▶ [Directive A]
From the patent text below, list the components that claim 13 names after "comprising:" for the magnetically inductive flow measuring device.

▶ [Source text]
-- START --

MAGNETICALLY INDUCTIVE FLOW MEASURING DEVICE AND METHOD FOR DETERMINING A FILL LEVEL

Abstract

A magnetically inductive flow measuring probe includes a housing; at least one measuring electrode for forming a galvanic contact with the medium and for tapping an induced voltage in the medium; a device for generating a magnetic field, wherein the device is arranged in the housing, wherein the device comprises a field guide assembly and a coil arrangement, wherein the field guide assembly functions as a sensor electrode for capacitively determining and/or monitoring a fill level of the medium in the tube line or the measuring tube. The present disclosure also relates to a method for determining a fill level of a medium in a measuring tube or in a tube line using the magnetically inductive flow measuring device.

Claims

1-12. (canceled)

13. A magnetically inductive flow measuring device for determining a flow velocity-dependent measured variable of a flowable medium in a measuring tube or in a tube line, comprising: a housing; a device for tapping a measurement voltage induced in the flowable medium, and forming a galvanic contact with the medium using at least one electrode; a device for generating a magnetic field, wherein the device is arranged in the housing, wherein the device comprises a field guiding assembly and a coil arrangement, wherein the field guiding assembly serves as a sensor electrode for capacitively determining or monitoring a fill level of the medium in the tube line or the measuring tube.

-- END --

▶ [Directive B]
How many lines of the listing below contain the string "Open", with case counting? Give only the number.

▶ [Extracted information]

-- START --

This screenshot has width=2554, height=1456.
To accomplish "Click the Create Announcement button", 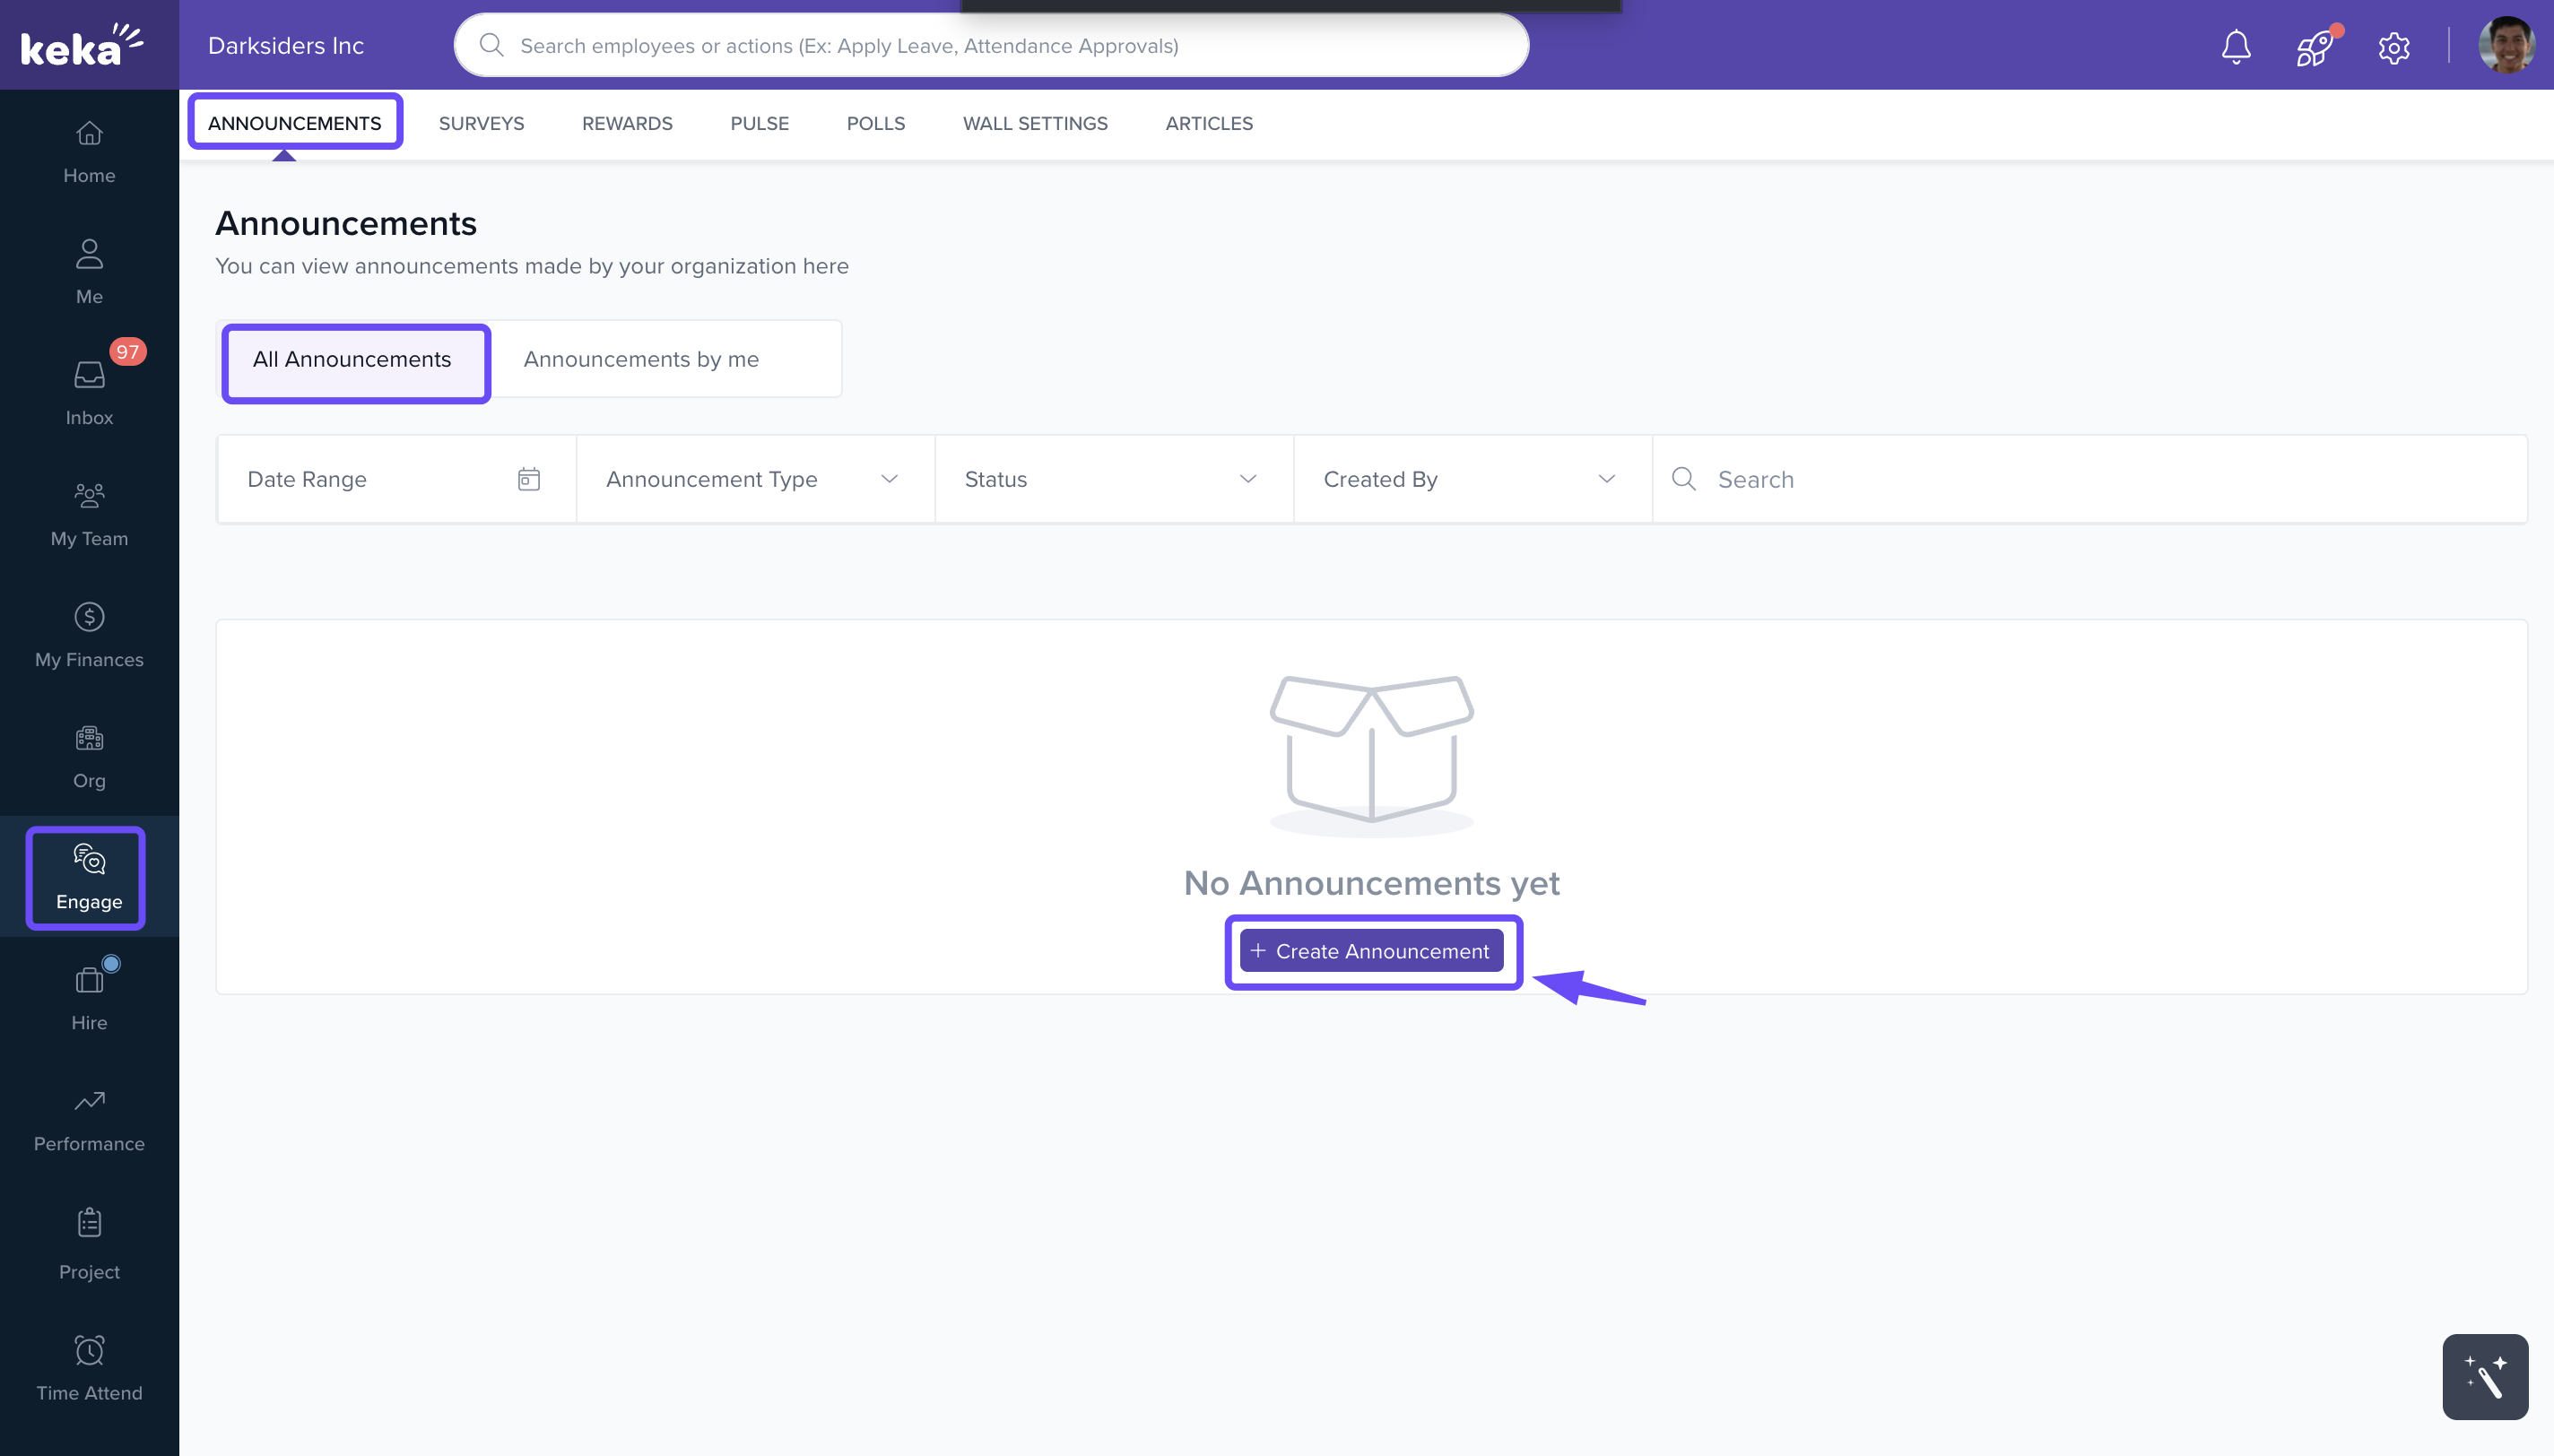I will (1371, 951).
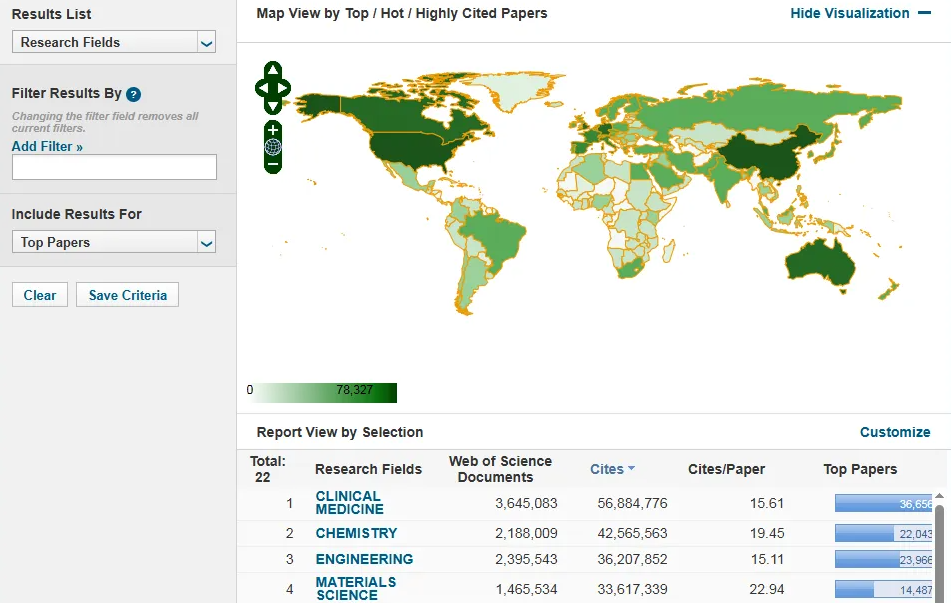
Task: Open Customize for the report view
Action: click(x=895, y=432)
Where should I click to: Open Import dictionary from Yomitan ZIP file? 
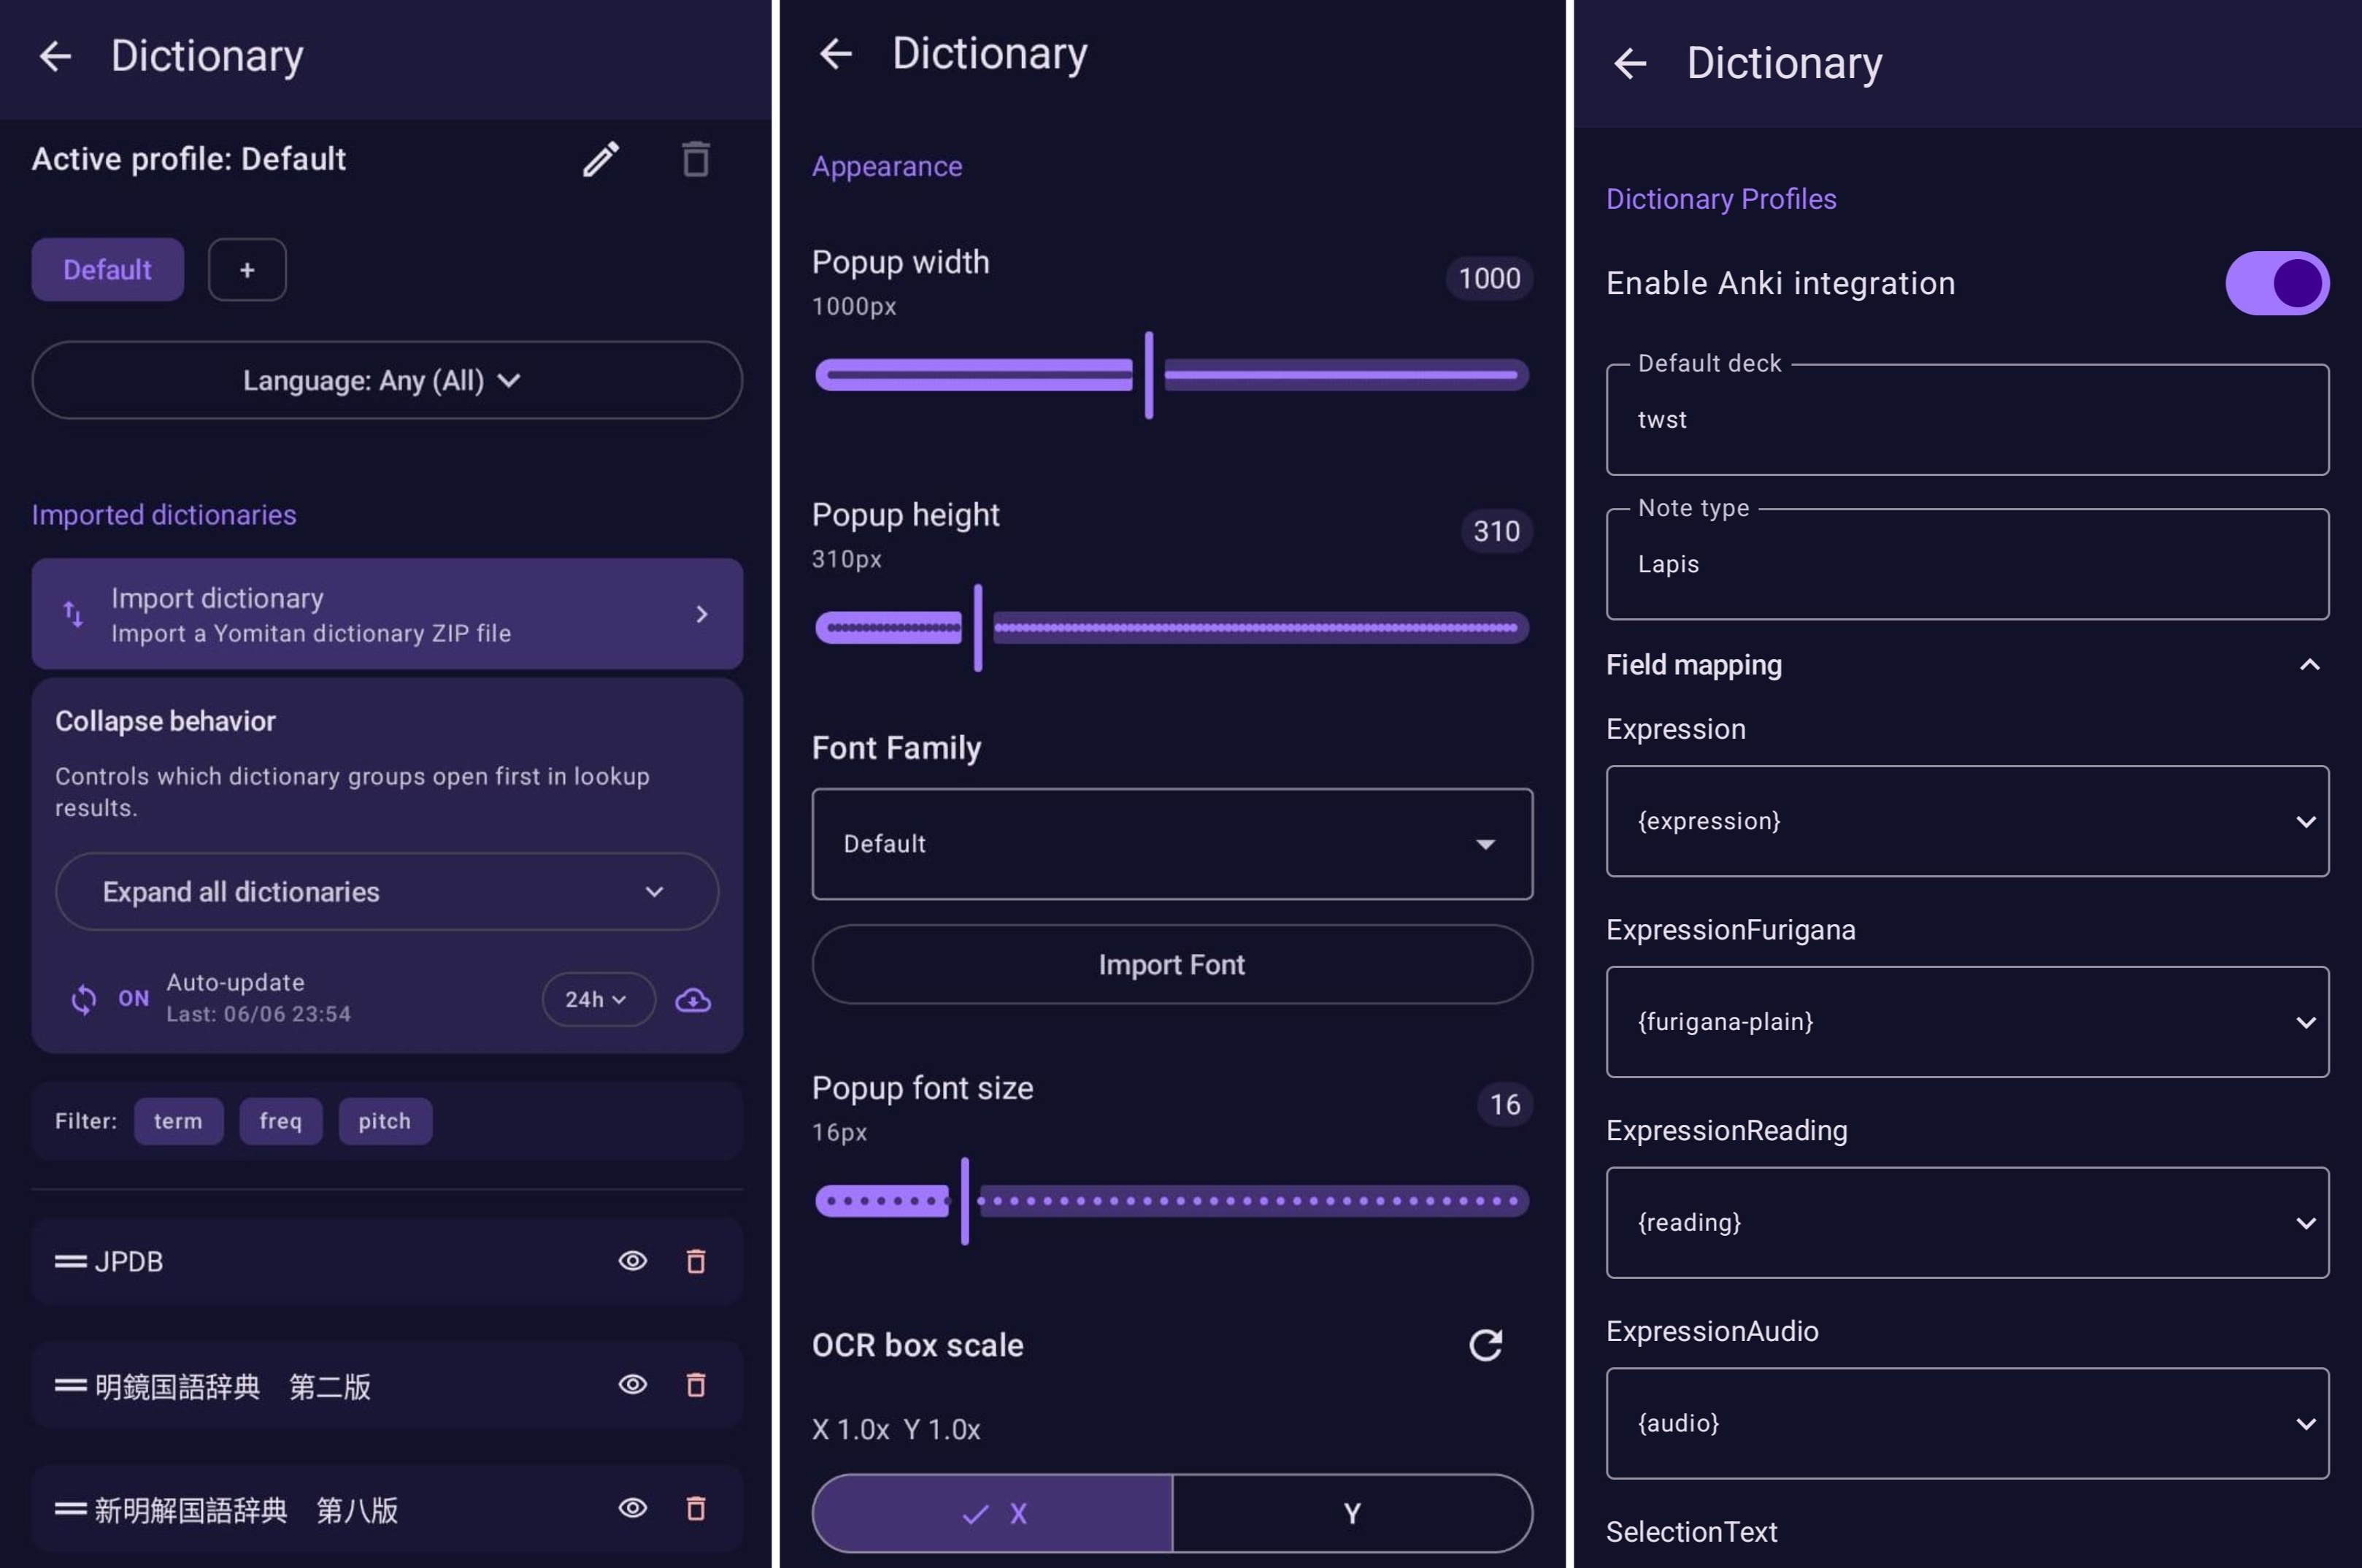(x=387, y=614)
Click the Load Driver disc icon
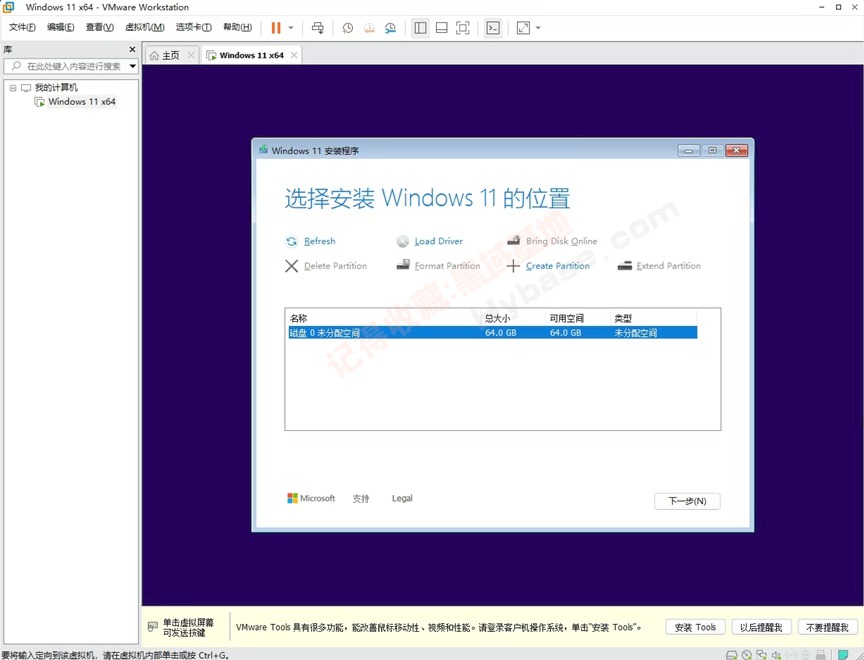 tap(403, 241)
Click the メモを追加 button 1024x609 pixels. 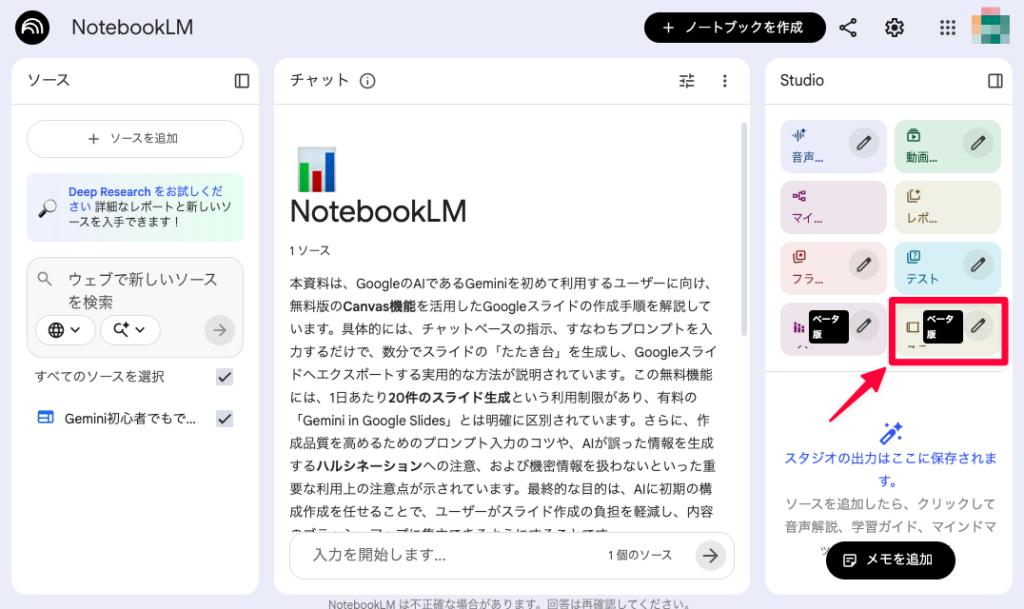[890, 561]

-- END --

▶ [Solution A]
- a housing
- a device for tapping a measurement voltage induced in the flowable medium, and forming a galvanic contact with the medium using at least one electrode
- a device for generating a magnetic field

▶ [Solution B]
2